• _What is required_
From the NMSSM excerpt, list each column of Table 1 it mentions, along with the order of contribution assigned to that column.

The genuine NMSSM couplings of a singlet to stops are seen to follow the pattern mentioned above, i.e. they give rise to contributions of \({\mathcal {O}}(\lambda Y_t)\) (third and fourth column in Table 1) or \({\mathcal {O}}(\lambda ^2)\) (fifth column), whereas the MSSM-like contributions are of \({\mathcal {O}}(Y_t^2)\) (second column). Those different patterns do not only indicate a distinction between the MSSM-like and the genuine NMSSM contributions, but also give rise to a significant numerical suppression⁴ of the genuine NMSSM contributions w.r.t. the MSSM-like ones for \(\lambda < Y_t\). If one demands validity of perturbation theory up to the GUT scale, this relation is always fulfilled, since then \(\lambda \) and \(\kappa \) are bound from above [12] by

$$\begin{aligned} \lambda ^2 + \kappa ^2 \lesssim 0.5, \end{aligned}$$

(32)

so that \(\lambda \lesssim 0.7\), where the largest values are only allowed for vanishing \(\kappa \). The size of the genuine NMSSM contributions will be discussed numerically in the following sections.

3 Incorporation of higher-order contributions

The masses of the \({\mathcal {CP}}\)-even Higgs bosons are obtained from the complex poles of the full propagator matrix. The inverse propagator matrix for the three \({\mathcal {CP}}\)-even Higgs bosons \(h_i\) from Eq. (9) is a \(3 \times 3\) matrix that reads

$$\begin{aligned} \Delta ^{-1}{\left( k^2\right) } = i\left[ k^2\mathbbm {1} - \mathcal {M}_{hh} + \hat{\Sigma }_{hh}{\left( k^2\right) } \right] . \end{aligned}$$

(33)

Here \(\mathcal {M}_{hh}\) denotes the diagonalised mass matrix of the \({\mathcal {CP}}\)-even Higgs fields at tree level, and \(\hat{\Sigma }_{hh}\) denotes their renormalised self-energy corrections.⁵ The three complex poles of the propagator in the \({\mathcal {CP}}\)-even Higgs sector are given by the values of the external momentum k for which the determinant of the inverse propagator-matrix vanishes,

$$\begin{aligned} \det \left[ \Delta ^{-1}{\left( k^2\right) } \right] _{k^2 = m_{h_i}^2 - i\Gamma _{h_i} m_{h_i}} \overset{!}{=} 0 , \quad i \in \{1,2,3\}. \end{aligned}$$

(34)

• _Data records_
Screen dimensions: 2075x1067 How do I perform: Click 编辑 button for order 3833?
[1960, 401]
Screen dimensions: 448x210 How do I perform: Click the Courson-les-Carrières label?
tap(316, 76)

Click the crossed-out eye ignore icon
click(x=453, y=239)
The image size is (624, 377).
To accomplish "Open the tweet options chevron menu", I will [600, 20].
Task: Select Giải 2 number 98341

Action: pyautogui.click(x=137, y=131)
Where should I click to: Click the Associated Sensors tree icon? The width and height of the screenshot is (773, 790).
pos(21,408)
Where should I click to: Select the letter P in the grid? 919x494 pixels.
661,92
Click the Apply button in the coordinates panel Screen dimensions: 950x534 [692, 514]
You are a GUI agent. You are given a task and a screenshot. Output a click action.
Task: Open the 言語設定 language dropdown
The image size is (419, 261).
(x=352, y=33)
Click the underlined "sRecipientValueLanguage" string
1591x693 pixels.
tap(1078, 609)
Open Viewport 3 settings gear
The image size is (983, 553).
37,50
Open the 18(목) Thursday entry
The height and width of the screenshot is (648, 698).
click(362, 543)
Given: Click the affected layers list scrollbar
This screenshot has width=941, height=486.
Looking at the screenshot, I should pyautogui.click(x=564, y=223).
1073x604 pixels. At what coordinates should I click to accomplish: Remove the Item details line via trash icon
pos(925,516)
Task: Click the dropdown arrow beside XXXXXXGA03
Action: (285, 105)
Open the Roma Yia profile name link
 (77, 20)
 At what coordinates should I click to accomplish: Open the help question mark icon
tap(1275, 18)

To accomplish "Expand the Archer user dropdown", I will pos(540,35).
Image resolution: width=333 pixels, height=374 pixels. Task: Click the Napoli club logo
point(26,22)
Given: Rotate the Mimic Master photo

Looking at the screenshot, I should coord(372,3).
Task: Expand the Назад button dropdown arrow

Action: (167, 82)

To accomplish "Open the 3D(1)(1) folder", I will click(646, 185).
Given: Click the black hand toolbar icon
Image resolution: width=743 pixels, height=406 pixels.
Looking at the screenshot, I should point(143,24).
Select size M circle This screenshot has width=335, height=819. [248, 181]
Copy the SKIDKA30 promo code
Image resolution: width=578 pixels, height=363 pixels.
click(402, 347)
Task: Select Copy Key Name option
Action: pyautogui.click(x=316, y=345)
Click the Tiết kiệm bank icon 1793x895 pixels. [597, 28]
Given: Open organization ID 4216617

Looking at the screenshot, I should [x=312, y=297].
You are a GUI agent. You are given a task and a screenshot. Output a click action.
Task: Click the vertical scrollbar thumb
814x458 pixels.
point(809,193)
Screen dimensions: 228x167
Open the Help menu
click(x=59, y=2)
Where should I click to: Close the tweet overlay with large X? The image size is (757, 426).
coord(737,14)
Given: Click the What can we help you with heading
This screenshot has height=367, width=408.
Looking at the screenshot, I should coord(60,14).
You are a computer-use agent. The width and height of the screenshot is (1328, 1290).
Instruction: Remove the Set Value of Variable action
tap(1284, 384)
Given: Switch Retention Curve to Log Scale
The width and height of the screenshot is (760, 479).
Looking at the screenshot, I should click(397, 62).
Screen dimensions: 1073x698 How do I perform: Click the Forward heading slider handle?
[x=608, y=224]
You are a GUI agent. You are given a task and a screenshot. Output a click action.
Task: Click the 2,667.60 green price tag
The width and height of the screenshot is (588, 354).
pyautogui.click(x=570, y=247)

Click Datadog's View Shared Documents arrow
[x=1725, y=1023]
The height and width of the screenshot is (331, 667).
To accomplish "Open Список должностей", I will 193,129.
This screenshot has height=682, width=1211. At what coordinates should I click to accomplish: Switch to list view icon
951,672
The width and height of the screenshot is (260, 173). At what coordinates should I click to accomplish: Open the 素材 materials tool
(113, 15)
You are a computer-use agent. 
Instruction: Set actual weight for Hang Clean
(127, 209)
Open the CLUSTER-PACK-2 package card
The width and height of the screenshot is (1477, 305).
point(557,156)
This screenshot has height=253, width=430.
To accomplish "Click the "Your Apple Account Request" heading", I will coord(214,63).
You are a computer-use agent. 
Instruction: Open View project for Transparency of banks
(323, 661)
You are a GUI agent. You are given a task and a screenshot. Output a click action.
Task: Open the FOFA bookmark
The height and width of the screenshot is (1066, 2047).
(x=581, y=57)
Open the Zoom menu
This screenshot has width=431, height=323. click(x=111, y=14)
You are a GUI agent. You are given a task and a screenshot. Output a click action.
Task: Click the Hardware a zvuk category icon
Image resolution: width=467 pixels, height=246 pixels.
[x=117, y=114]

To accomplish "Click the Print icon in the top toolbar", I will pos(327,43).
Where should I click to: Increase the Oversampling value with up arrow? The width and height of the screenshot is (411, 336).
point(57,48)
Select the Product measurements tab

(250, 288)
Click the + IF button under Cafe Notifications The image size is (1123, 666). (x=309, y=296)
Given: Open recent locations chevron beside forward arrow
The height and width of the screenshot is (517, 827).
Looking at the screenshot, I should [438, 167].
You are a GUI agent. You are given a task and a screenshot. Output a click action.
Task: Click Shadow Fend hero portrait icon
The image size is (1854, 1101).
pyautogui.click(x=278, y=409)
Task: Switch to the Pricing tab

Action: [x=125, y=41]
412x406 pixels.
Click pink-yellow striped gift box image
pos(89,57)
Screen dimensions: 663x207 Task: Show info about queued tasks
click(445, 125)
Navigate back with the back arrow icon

• _Written answer_
- Second column: O(Y_t²), the MSSM-like contributions
- Third column: O(λY_t)
- Fourth column: O(λY_t)
- Fifth column: O(λ²)